(Stored items)
◇ ◇ ◇ ◇ ◇ ◇ ◇

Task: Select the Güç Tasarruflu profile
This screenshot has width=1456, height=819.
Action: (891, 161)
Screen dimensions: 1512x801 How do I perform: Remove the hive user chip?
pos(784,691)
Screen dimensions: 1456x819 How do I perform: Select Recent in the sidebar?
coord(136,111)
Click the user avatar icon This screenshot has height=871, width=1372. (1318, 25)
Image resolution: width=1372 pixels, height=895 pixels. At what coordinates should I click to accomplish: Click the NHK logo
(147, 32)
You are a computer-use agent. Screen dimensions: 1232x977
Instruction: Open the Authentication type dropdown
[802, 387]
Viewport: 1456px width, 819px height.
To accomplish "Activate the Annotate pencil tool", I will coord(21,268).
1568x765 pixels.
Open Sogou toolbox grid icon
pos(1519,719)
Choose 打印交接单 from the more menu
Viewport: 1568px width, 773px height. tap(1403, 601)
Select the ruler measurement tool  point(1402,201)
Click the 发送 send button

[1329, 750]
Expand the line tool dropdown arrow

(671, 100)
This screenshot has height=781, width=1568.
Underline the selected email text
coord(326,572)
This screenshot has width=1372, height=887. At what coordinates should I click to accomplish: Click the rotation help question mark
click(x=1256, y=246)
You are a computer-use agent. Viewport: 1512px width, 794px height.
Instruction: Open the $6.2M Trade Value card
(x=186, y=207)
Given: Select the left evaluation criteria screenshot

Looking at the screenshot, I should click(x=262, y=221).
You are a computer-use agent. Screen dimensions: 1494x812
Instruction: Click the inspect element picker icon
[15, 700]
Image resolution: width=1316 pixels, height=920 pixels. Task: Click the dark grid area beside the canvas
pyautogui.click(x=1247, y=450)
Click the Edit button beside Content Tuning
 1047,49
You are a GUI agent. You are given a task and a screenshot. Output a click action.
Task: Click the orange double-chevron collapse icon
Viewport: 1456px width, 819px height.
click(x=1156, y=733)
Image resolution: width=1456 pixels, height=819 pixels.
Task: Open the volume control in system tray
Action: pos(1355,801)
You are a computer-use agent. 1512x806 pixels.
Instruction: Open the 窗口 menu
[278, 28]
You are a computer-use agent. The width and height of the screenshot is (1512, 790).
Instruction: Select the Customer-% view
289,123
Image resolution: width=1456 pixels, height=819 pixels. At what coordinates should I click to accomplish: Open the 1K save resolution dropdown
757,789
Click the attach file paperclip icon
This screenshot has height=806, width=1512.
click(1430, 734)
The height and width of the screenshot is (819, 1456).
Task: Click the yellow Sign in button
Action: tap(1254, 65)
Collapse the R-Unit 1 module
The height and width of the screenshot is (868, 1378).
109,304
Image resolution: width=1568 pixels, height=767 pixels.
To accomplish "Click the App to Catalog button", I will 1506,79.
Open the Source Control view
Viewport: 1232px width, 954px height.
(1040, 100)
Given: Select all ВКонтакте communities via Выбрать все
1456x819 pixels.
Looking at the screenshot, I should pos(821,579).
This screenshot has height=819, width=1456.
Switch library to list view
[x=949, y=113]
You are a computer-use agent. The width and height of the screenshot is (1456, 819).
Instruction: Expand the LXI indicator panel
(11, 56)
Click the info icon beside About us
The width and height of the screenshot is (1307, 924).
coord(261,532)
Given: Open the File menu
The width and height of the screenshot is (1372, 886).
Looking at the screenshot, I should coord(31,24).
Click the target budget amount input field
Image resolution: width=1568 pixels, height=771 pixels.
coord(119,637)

◇ ◇ ◇ ◇ ◇ ◇ ◇

Give back exactly the lines from the line containing "Viewport: 1232px width, 954px height." to the end of the entries, and no other lines.

Viewport: 1232px width, 954px height.
(1040, 100)
Given: Select all ВКонтакте communities via Выбрать все
1456x819 pixels.
Looking at the screenshot, I should pos(821,579).
This screenshot has height=819, width=1456.
Switch library to list view
[x=949, y=113]
You are a computer-use agent. The width and height of the screenshot is (1456, 819).
Instruction: Expand the LXI indicator panel
(11, 56)
Click the info icon beside About us
The width and height of the screenshot is (1307, 924).
coord(261,532)
Given: Open the File menu
The width and height of the screenshot is (1372, 886).
Looking at the screenshot, I should coord(31,24).
Click the target budget amount input field
Image resolution: width=1568 pixels, height=771 pixels.
coord(119,637)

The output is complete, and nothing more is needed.